• S. Afr. Med. J. · Jan 1990

    Prolonged fetal bradycardia during epidural analgesia. Incidence, timing and significance.

    • C Stavrou, G J Hofmeyr, and A P Boezaart.
    • Department of Obstetrics and Gynaecology, Coronation Hospital, Johannesburg.
    • S. Afr. Med. J. 1990 Jan 20;77(2):66-8.

    AbstractThe mechanism of episodes of fetal bradycardia during epidural analgesia is unknown in the majority of cases. This retrospective study considers the relationship between prolonged fetal bradycardia and epidural analgesia during labour.

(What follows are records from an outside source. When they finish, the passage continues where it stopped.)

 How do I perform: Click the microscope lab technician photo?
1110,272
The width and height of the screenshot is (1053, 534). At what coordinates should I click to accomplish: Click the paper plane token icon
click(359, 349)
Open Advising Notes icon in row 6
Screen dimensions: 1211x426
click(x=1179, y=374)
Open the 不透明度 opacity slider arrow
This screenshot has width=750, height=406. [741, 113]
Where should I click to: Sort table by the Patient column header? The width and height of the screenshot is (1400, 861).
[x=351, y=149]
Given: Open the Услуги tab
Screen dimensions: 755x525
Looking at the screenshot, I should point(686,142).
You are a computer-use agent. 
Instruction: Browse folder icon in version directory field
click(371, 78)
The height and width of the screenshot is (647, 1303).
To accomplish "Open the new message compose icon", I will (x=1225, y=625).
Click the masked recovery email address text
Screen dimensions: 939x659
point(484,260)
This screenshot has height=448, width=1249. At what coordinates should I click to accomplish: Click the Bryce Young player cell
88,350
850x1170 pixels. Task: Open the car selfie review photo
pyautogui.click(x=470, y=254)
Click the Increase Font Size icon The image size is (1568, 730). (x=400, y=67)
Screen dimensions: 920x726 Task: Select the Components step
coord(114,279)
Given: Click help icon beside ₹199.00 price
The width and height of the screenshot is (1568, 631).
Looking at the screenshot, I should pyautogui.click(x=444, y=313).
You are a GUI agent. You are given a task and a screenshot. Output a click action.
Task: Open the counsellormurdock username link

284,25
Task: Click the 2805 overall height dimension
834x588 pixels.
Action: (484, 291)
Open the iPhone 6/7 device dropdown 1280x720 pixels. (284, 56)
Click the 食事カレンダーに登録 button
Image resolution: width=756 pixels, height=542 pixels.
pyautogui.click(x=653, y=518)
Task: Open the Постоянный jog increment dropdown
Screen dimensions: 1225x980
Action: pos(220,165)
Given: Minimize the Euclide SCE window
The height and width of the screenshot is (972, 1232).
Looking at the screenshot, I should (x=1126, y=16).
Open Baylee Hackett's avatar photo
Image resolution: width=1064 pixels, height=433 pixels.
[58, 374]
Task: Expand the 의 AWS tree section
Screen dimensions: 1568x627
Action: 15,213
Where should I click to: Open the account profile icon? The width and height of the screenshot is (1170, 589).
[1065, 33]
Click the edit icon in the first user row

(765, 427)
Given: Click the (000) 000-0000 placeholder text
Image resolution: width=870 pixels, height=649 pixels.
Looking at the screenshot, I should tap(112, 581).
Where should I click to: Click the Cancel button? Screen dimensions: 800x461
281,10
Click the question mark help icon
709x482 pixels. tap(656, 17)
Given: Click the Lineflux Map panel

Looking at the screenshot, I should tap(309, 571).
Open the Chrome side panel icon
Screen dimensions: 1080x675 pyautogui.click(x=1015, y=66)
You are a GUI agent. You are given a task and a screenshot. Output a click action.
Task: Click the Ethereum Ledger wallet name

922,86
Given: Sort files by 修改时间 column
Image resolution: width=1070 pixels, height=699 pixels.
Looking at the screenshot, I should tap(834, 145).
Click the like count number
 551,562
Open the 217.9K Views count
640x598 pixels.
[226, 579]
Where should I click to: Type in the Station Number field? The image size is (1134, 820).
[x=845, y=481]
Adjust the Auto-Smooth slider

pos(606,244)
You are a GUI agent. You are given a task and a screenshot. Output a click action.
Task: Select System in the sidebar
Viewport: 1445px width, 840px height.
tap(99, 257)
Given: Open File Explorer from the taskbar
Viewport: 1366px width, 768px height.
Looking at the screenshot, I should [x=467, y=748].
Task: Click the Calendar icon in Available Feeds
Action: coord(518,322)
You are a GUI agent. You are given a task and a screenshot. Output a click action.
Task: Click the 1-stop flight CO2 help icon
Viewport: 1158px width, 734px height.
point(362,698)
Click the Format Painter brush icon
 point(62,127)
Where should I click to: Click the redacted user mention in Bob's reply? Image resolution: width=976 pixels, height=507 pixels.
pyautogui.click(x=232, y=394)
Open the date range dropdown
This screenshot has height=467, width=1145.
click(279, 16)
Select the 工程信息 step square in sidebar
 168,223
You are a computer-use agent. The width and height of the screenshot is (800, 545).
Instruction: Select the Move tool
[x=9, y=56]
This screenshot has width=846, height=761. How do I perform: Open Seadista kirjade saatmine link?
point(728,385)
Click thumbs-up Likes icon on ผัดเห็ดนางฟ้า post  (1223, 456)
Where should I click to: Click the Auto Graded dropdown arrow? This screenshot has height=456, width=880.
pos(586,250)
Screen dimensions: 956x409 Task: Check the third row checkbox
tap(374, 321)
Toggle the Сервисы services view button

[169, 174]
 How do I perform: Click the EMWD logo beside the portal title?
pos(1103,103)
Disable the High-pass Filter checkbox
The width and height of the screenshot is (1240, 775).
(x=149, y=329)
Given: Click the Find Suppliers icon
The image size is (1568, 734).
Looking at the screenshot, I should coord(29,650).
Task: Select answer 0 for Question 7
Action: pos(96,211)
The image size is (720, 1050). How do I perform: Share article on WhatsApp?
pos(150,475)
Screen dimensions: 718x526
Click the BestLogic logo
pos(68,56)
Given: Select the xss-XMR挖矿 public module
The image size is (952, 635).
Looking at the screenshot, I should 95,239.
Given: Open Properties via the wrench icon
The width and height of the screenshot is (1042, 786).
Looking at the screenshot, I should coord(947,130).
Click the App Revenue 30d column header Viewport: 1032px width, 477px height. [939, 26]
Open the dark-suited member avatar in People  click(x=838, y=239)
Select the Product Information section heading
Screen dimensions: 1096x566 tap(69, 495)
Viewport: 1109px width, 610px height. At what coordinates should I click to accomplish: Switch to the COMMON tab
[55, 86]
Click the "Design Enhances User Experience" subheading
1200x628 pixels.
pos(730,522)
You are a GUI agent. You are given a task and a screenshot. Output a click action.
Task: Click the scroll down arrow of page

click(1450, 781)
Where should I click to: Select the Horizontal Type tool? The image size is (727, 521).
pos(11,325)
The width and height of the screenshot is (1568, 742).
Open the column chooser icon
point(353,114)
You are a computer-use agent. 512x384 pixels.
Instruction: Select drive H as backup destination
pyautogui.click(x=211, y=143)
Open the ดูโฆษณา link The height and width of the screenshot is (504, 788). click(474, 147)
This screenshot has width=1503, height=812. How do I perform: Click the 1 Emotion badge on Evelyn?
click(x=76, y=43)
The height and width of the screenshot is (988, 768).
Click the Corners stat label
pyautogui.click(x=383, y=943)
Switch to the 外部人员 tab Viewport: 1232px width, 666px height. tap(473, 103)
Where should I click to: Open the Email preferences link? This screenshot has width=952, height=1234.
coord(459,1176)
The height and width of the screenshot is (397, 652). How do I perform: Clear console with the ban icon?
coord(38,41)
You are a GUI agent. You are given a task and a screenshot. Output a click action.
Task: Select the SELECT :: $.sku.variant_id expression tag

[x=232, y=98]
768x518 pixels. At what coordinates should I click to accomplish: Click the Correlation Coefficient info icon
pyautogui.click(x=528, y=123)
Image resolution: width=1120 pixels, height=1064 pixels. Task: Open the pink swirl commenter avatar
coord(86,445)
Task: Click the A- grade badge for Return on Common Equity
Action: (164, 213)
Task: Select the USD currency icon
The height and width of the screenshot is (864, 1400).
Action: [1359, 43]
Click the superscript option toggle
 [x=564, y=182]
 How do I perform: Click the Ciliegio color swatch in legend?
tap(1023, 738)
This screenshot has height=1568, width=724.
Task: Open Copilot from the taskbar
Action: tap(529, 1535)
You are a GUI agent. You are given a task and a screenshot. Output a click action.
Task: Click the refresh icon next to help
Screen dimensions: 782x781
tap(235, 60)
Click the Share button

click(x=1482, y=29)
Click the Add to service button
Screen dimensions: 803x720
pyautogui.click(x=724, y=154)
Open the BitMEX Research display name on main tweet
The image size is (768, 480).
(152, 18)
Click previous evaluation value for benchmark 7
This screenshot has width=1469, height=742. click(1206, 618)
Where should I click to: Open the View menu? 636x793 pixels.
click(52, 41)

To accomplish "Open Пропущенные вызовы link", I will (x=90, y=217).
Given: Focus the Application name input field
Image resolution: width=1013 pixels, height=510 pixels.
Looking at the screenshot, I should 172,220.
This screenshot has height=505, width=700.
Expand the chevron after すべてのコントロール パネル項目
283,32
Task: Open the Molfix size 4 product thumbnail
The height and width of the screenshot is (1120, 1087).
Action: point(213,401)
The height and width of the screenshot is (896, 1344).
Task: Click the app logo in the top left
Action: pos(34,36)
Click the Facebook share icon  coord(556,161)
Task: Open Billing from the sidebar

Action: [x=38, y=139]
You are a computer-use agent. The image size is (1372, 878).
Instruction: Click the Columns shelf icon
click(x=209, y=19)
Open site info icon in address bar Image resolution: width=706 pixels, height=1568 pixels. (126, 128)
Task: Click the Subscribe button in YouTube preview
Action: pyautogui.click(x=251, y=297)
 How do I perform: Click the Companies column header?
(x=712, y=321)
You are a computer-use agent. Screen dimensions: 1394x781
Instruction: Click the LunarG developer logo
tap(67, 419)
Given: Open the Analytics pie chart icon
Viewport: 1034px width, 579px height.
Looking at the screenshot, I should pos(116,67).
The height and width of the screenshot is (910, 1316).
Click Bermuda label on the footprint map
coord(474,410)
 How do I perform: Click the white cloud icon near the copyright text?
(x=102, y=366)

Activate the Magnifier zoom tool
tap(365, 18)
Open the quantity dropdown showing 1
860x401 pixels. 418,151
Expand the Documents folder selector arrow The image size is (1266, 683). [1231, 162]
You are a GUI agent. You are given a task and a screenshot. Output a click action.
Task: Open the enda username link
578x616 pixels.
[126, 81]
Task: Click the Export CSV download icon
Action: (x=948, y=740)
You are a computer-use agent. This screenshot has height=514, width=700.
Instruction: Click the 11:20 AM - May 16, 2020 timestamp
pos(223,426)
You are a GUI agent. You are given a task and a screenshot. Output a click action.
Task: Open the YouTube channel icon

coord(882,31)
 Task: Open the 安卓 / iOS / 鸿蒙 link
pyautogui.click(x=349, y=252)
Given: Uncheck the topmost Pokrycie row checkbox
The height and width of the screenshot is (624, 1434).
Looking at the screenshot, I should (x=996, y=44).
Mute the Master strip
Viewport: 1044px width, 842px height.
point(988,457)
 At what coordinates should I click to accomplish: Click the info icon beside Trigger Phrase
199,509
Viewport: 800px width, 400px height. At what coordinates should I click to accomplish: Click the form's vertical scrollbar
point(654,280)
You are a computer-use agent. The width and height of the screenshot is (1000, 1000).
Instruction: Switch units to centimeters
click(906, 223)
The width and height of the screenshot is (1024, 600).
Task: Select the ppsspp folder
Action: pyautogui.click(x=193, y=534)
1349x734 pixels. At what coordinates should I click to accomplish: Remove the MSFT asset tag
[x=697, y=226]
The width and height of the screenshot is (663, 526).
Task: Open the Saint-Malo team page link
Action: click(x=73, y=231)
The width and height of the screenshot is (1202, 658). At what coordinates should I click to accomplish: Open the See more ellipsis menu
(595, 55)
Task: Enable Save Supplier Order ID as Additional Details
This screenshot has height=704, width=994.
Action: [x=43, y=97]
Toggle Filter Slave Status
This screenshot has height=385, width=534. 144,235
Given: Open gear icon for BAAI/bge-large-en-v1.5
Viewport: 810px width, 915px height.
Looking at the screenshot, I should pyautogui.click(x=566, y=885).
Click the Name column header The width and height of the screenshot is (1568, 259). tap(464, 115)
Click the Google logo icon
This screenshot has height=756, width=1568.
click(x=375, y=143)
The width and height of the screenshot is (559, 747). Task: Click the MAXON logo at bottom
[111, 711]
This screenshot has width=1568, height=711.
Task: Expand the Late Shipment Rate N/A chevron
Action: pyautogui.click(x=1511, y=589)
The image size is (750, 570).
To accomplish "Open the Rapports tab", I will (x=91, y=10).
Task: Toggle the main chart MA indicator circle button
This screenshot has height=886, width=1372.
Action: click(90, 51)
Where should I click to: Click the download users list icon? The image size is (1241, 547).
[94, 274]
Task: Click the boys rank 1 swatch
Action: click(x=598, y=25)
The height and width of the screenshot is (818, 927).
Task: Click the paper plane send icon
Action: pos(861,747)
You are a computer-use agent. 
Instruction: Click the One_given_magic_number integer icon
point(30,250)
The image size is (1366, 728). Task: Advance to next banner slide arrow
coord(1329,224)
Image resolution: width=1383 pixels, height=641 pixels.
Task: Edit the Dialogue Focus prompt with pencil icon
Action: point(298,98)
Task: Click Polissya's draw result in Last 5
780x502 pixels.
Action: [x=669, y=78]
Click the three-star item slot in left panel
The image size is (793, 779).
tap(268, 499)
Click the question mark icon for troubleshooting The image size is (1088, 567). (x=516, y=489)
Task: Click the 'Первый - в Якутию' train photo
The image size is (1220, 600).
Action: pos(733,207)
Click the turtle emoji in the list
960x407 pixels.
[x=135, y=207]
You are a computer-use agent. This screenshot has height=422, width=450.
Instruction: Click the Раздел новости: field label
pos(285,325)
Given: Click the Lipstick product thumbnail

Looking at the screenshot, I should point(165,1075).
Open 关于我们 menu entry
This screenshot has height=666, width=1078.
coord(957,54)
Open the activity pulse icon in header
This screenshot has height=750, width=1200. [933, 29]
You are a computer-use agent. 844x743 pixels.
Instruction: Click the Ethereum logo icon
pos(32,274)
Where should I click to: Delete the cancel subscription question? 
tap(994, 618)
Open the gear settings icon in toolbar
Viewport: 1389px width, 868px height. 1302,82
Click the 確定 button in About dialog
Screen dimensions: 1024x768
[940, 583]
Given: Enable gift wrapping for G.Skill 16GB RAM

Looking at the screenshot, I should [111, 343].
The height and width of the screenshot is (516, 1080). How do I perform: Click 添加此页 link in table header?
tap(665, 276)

Of 705 cardiotocographs recorded during administration of epidural analgesia for patients in labour, 207 were suitable for analysis. Prolonged fetal bradycardia occurred after 40 of 366 (11%) initial or repeat injections of local anaesthetic into the epidural space. The peak incidence of onset of bradycardia was 5-20 minutes after administration, but occurrences continued throughout the 60-minute period studied. In 1 patient a single episode of fetal bradycardia occurred before administration of the epidural block. In all cases studied the 5-minute Apgar scores were 7 or better. It is concluded that administration of epidural analgesia is significantly associated with episodes of prolonged fetal bradycardia, but that there is usually a return to pre-epidural patterns. The fetal heart rate should be monitored during epidural block administration to confirm the return to baseline rate and normal variability. Episodes of fetal bradycardia that return to a normal pattern do not necessitate early delivery.